Of course, then there is the obvious tailoring Landesman did to apparently satisfy the producers. The audience does not see the powerful and incredibly fast backward movement of Kennedy's body, even though the Zapruder film is shown twice. There is no mention or viewing of the large hole in the rear of Kennedy's head at Parkland Hospital, even though Dr. Charles Carrico and Dr. Kemp Clark, who both saw it, are depicted in the film. (In a bit of irony, Clark is played by Gary Grubbs, who was Al Oser in Oliver Stone's JFK.) At the end, Landesman tells us that Jim Hosty was transferred to Kansas City after the assassination. But he does not tell us why. It was part of a mass disciplining by Hoover for the FBI's failure in not placing Oswald on the Secret Service's Security Index prior to Kennedy's visit. Also at the end, Landesman says that Robert Oswald always believed that Lee had shot Kennedy. This is not really accurate. Robert told the Warren Commission that he was shocked when he heard the news, that he could not find any reason why Lee would do such a thing, and was not sure if Lee could have done such a thing. Later he did become a true believer in the Warren Commission view. Further, the idea that, one the night of the assassination, Marguerite said she was going to write a book about Lee is far-fetched.

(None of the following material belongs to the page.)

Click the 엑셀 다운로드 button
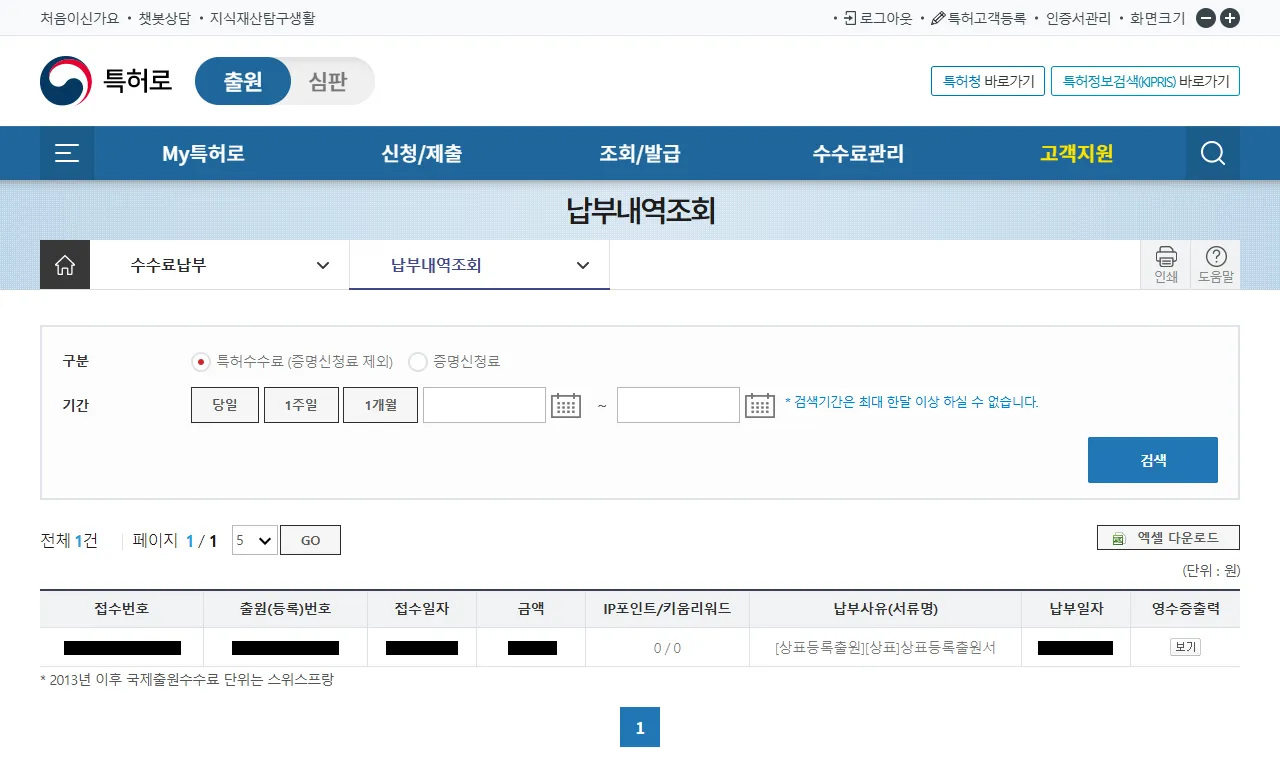tap(1168, 538)
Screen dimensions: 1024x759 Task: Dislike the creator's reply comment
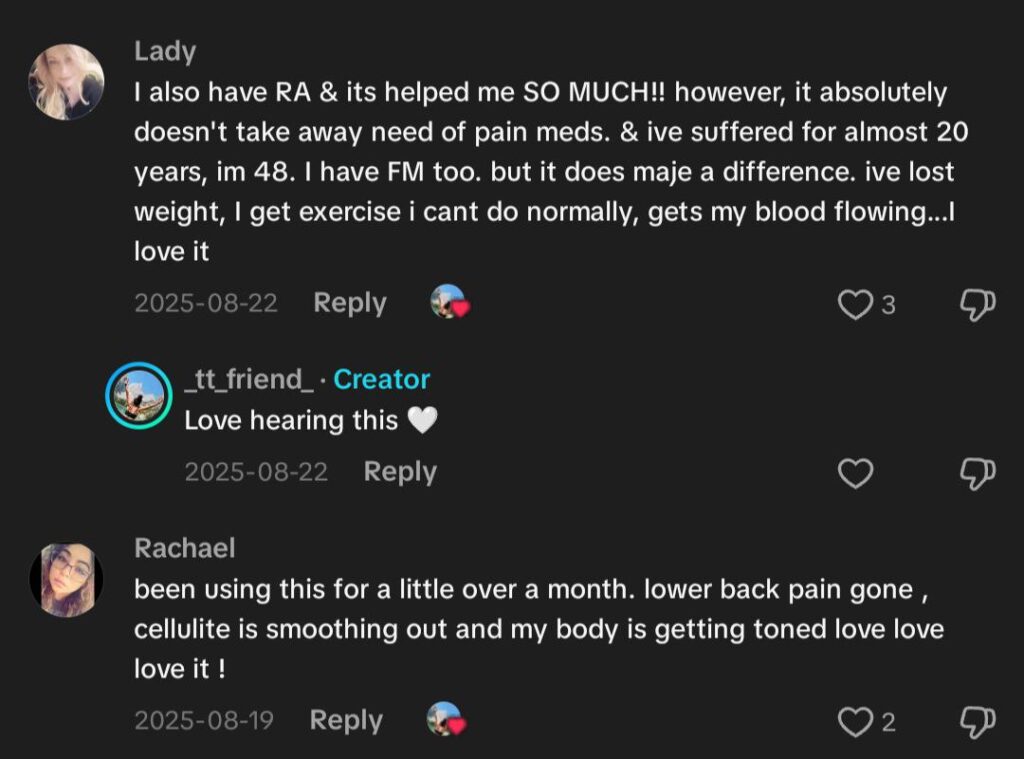[977, 473]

The sum total of the film is so limp, banal, and uninspired that, one really has to ask: Why did Landesman take this on in the first place? But further, why did Hanks go through with it on the big screen? Something like this was more cozily housed on cable TV. That's how reductive of a gigantic subject this film is.

Oliver Stone was assailed from all quarters when he made his striking and compelling film JFK in 1991. But yet, to compare these two works is to see what a valuable contribution the earlier film was. The script of JFK, by Zachary Sklar and Stone, includes about ten times the information that this film does. And because the script is complex and multi-layered, it gives the actors a chance to really flesh out and open up their characters. Cinematically, there is no comparison between the two films. In editing, photography, pace, and camera movement, Stone's film is rocket miles ahead. And finally, the Stone-Sklar film performs a historical function for the public. It makes them ask questions about an epochal event about their past. Which is what the best historical films do e.g. The Battle of Algiers, Z, and Danton. The worst thing one can say about this Hanks/Landesman/Bugliosi production is that the only question one would pose while watching it is this: When is this snoozefest over?

But don't take my word for it. Next month, JFK will be re-released in certain markets. Go ahead and compare the two yourself.